_How to complete this task_
From the line containing "Click the Report toolbar button label" down to the final line of the entries below, quote every line verbatim. Exclude pictures.

_Material for the task_
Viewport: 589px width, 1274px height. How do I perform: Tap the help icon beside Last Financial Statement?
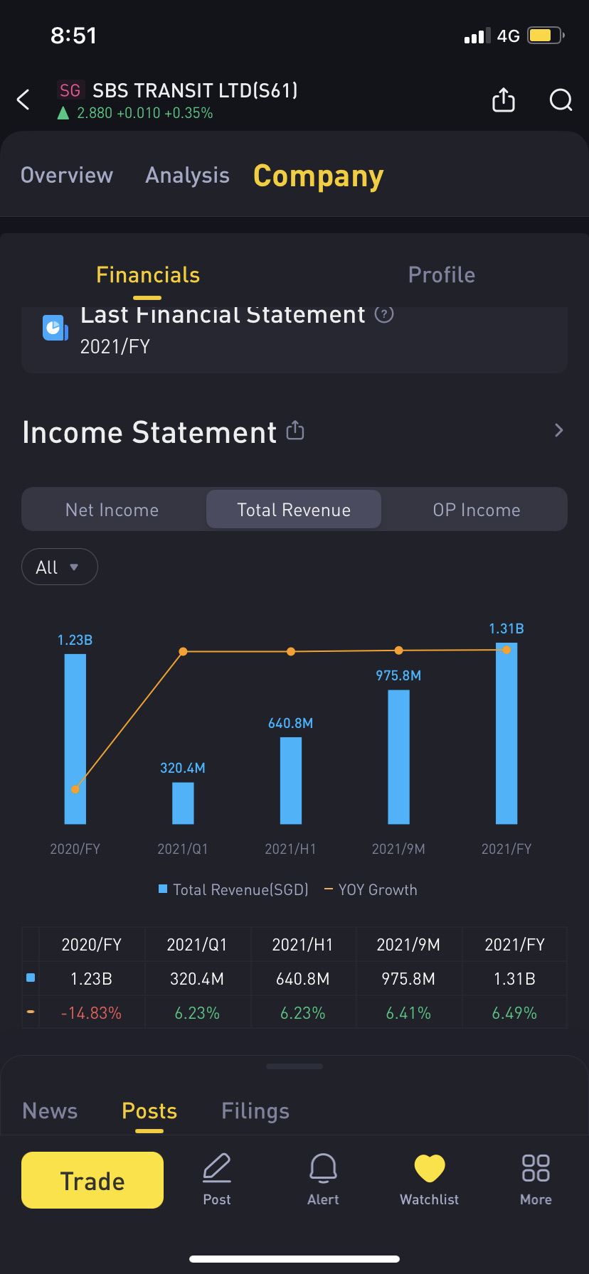pos(384,314)
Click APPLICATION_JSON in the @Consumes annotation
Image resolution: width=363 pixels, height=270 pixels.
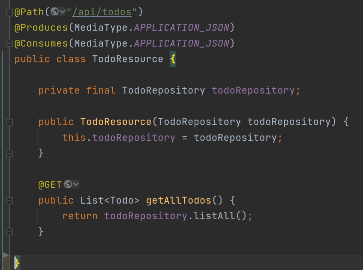coord(182,43)
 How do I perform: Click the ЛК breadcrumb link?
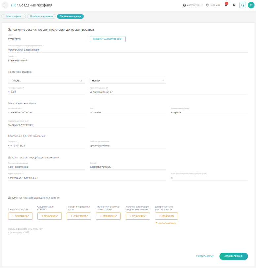13,5
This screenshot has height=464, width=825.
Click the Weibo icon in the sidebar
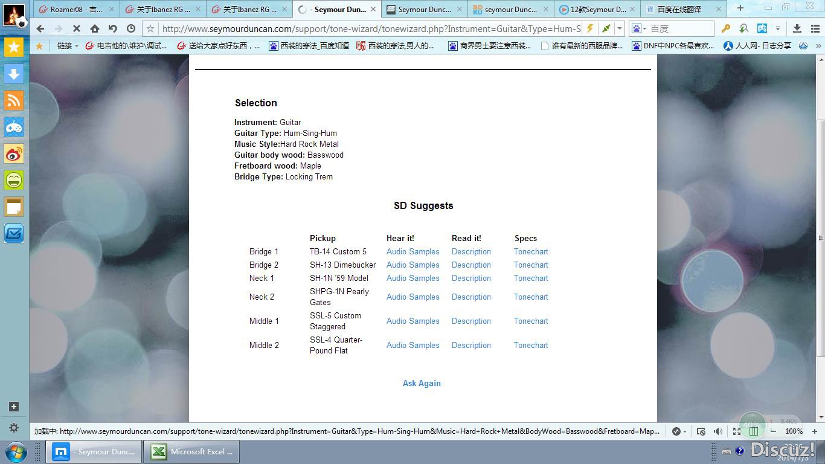(x=14, y=153)
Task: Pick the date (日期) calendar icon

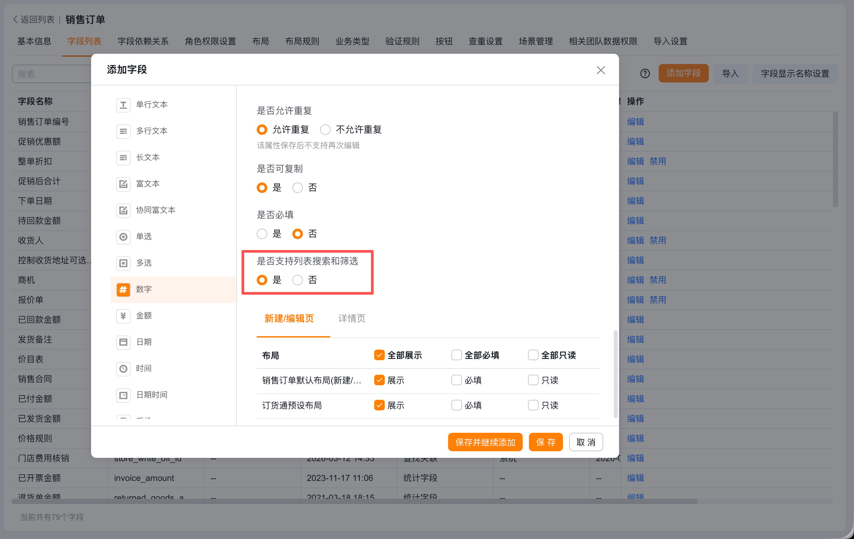Action: 123,342

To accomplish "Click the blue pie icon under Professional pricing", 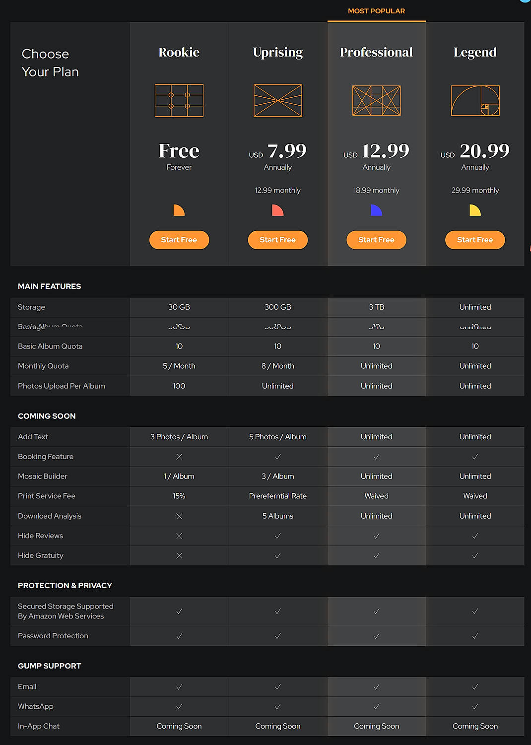I will tap(376, 210).
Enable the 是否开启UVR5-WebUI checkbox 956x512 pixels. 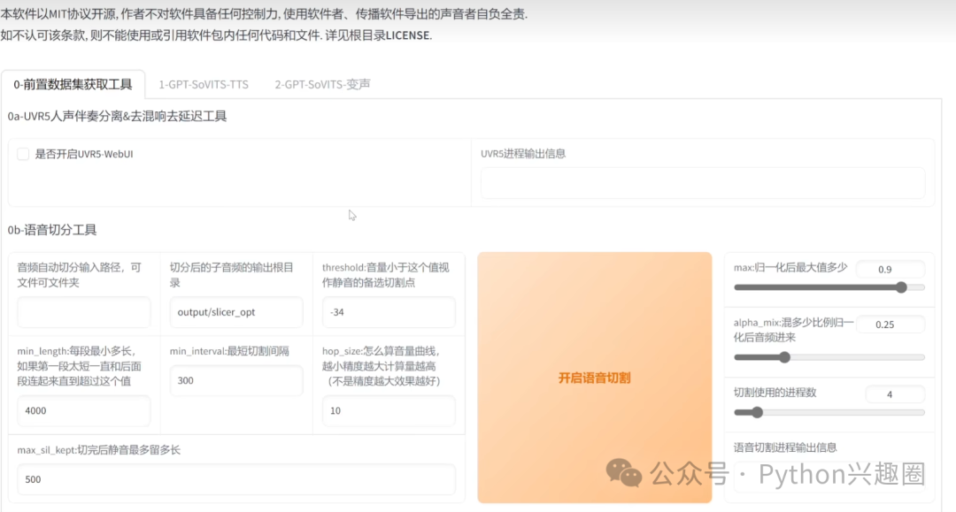tap(23, 154)
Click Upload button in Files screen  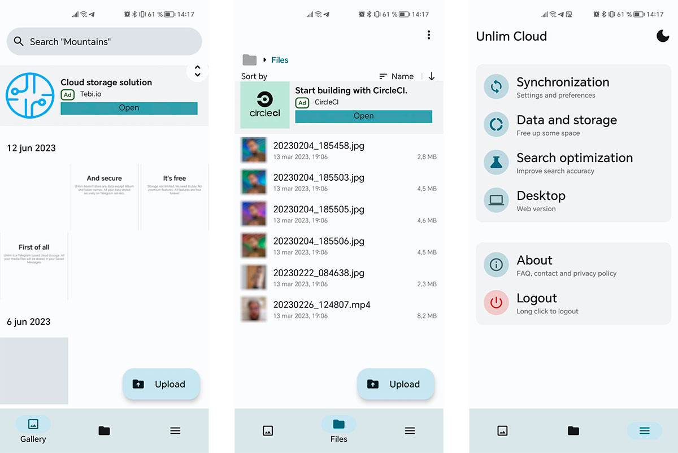click(x=396, y=384)
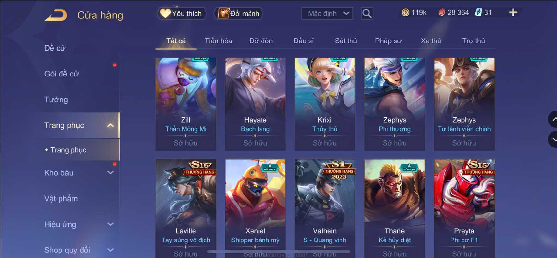
Task: Open Đổi mảnh shard exchange
Action: click(239, 13)

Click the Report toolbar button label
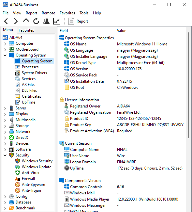82,21
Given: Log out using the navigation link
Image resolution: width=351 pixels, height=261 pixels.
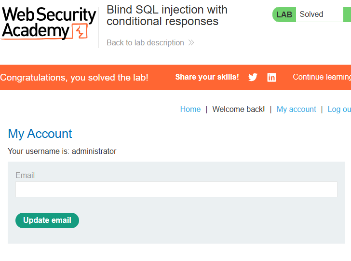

_Solution_
Click the Report toolbar button label
82,21
Given: Log out using the navigation link
Image resolution: width=351 pixels, height=261 pixels.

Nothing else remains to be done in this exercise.